Records supplied:
========================
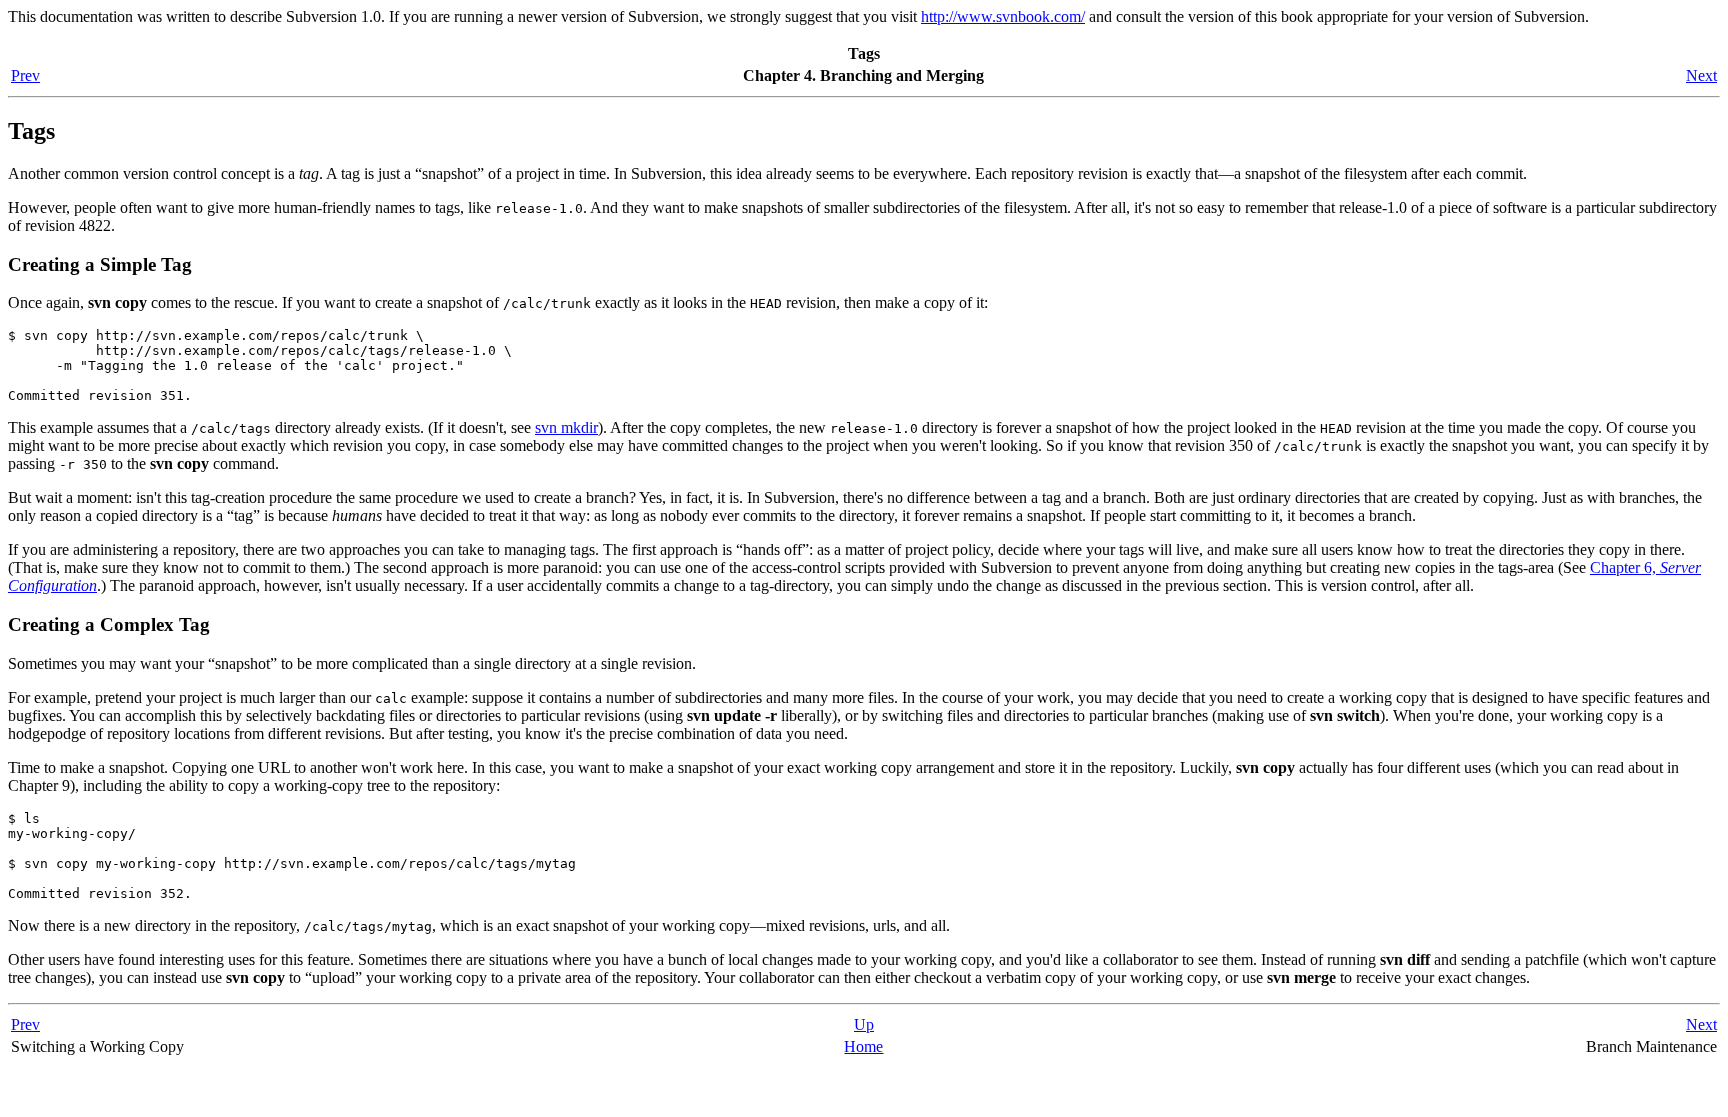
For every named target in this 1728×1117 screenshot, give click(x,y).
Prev (25, 75)
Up (864, 1024)
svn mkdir (566, 427)
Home (863, 1046)
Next (1701, 75)
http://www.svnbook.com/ (1003, 16)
========================
Work to be completed:
Although the records contain pictures, transcribe only their text, exactly as written.

Exercise answer:
For every named target in this 1728×1117 screenshot, give click(x,y).
Prev (25, 75)
Up (864, 1024)
svn mkdir (566, 427)
Home (863, 1046)
Next (1701, 75)
http://www.svnbook.com/ (1003, 16)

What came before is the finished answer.